Als ich in das Bankgeschäft einstieg, wurden als Finanzinnovationen vor allem neue Produkte im Investmentbanking gefeiert, wie Futures, Floating Rate Notes, Swaps oder Zero Bonds. Heute interessiert das nur noch Spezialisten. Der Begriff der Finanzinnovation wird derzeit vor allem mit digitaler Finanztechnologie (Fintech) verbunden. Aber auch die heutigen Finanzinnovationen sind selten revolutionäre Durchbrüche, die als spontane Idee entstanden sind und sich wie ein Phönix aus der Asche über alles bisher Dagewesene erheben, wie der Innovationsforscher Steven Johnson in seinem Buch “Wo gute Ideen herkommen” schreibt.

Nach Johnson entstehen gute Ideen meist aus vorhandenen Einzelteilen und Fähigkeiten. Er schreibt: „Ideen sind wie Basteleien, zusammengebaut aus ebenjenen angestaubten Überresten des schon immer Dagewesenen. Wir übernehmen bereits vorhandene Ideen oder welche, über die wir zufällig gestolpert sind, und fügen sie zu etwas Neuem zusammen.“ Johnson sieht in den Innovationsmustern der Wirtschaftspraxis eine Analogie zur biologischen Welt, „denn auch in der Natur entstehen Innovationen aus Ersatzteilen. Die Evolution bedient sich der zur Verfügung stehenden Ressourcen und verbindet sie zu etwas Neuem“. Johnson spricht vom „Nächstmöglichen“:

„Dieser Ausdruck spiegelt sowohl die Grenzen als auch das schöpferische Potenzial von Veränderung und Innovation wider. … Das Nächstmögliche sagt uns, dass die Welt sich zwar jeden Moment verändern kann, aber nicht auf beliebige Art. Das Geheimnisvolle und zugleich Wunderbare am Nächstmöglichen ist, dass sich seine Grenzen erweitern, je mehr wir sie erforschen. Jede Neukombination rückt weitere Kombinationen in den Bereich des Nächstmöglichen.“

Damit bewegt sich Johnson auf dem Pfad von Erik Brynjolfsson und Andrew McAfee, über die ich in einer Kolumne über „Die Macht der Neukombination“ geschrieben hatte.

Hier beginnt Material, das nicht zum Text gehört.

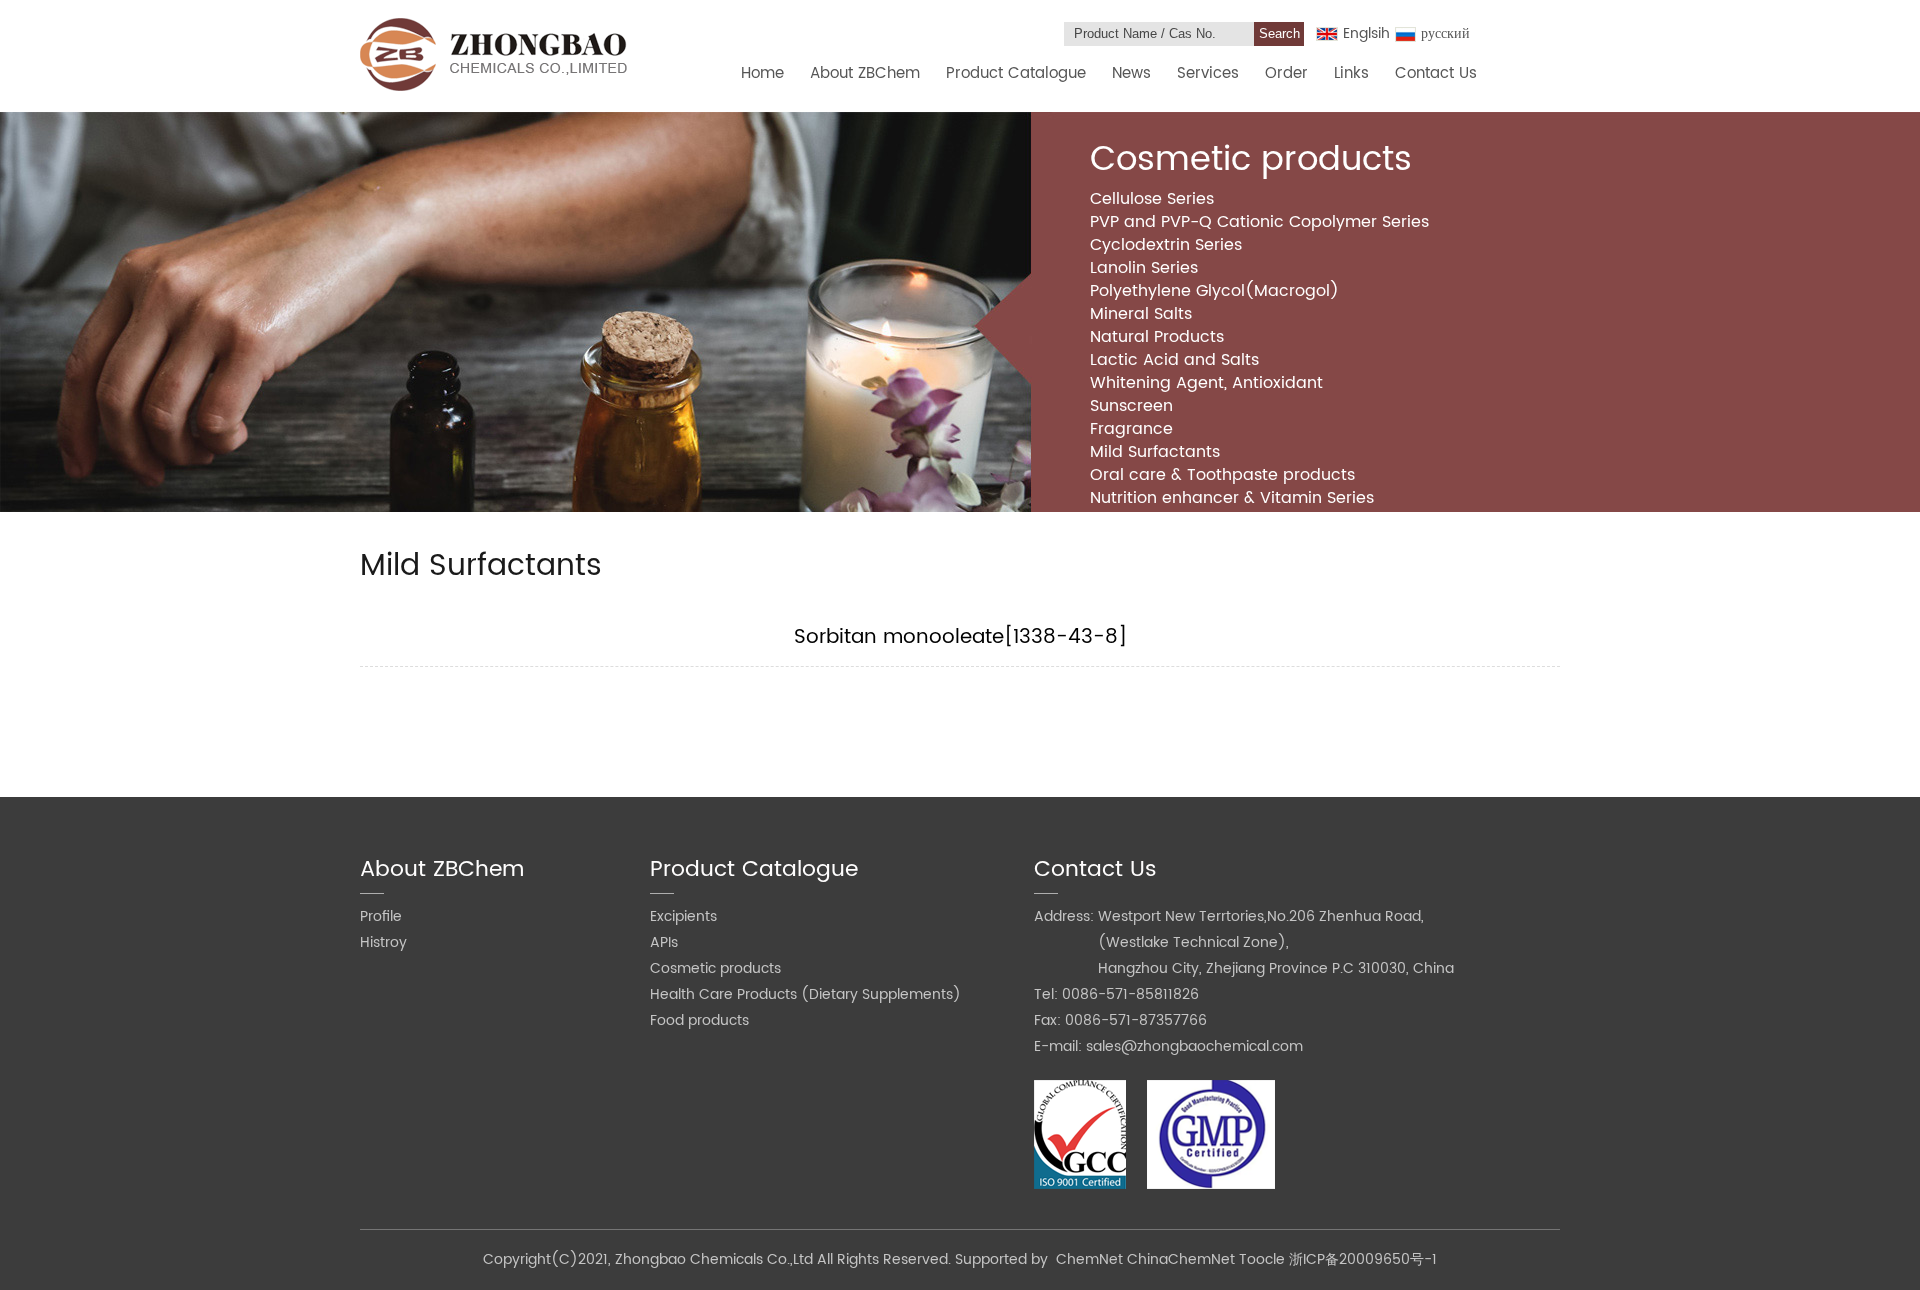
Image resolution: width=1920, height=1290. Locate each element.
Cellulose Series (1152, 199)
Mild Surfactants (1155, 452)
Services (1208, 73)
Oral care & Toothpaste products (1222, 475)
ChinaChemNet (1181, 1259)
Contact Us (1436, 73)
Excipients (683, 916)
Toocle (1262, 1259)
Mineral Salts (1141, 314)
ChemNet (1089, 1259)
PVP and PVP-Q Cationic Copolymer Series (1259, 222)
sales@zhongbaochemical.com (1194, 1046)
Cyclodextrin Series (1166, 245)
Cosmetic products (715, 968)
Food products (699, 1020)
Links (1351, 73)
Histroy (383, 942)
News (1131, 73)
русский (1445, 33)
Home (762, 73)
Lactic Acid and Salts (1174, 360)
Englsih (1366, 33)
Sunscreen (1131, 406)
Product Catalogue (1016, 73)
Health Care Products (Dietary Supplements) (805, 994)
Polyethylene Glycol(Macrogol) (1214, 291)
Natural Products (1157, 337)
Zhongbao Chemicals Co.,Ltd (716, 1259)
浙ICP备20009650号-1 (1363, 1259)
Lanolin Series (1144, 268)
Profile (381, 916)
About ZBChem (865, 73)
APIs (664, 942)
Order (1286, 73)
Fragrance (1131, 429)
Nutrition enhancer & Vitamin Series (1232, 498)
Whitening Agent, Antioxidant (1206, 383)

Bisher kein Massengeschäft in Deutschland

In der Welt des Bezahlens von Leistungen kann man die Evolution aus Neukombination und Schaffung neuer Produkte aus dem Nächstmöglichen derzeit hervorragend beobachten, wenn man zum Beispiel auf das Anwendungsfeld der P2P-Zahlungen schaut. Hier probieren zahlreiche nationale und internationale Akteure derzeit viel aus. P2P-Payments steht dabei für Peer-to-Peer oder verständlicher Person-zu-Person-Zahlung per digital vernetztem Gerät (etwa Smartphone oder Uhr) zwischen Privatpersonen oder zwischen Personen und Unternehmen.

Im Juni hatte ich in der Kolumne Messenger-Apps drängen in den Zahlungsverkehr zuletzt über P2P-Zahlungen per Kommunikationsprogrammen wie Whatsapp, Wechat und anderen geschrieben. Daneben stehen Stand-alone Lösungen mit einer eigenen App für Smartphones. Hier haben sich in Deutschland zum Beispiel Cringle (in die gerade der Springer Verlag investiert hat), die gerade veröffentlichte App Cookies und Lendstar positioniert. Im Bargeldland Deutschland ist das „Bezahlen unter Freunden“, anders als in den USA und in China, bisher kein Massengeschäft. Dabei ist die Zahlung denkbar bequem, wie „Deutsche Startups“ jüngst am Beispiel Cookies erläuterte:

„Mit der Cookies-App kann jeder Geld an jede Handynummer und E-Mail-Adresse senden und anfragen. Die App ermöglicht es den Nutzern deutscher Banken dann, ohne IBANs, BICs und TANs Geld zu überweisen. Auch Gruppenzahlungen sind möglich. Da jeder Nutzer sich bei Cookies zudem einen Nickname aussuchen muss, sind auch Überweisungen möglich, ohne das der Geldgeber die Telefonnummer oder Mail-Adresse seines Gegenübers kennen muss.”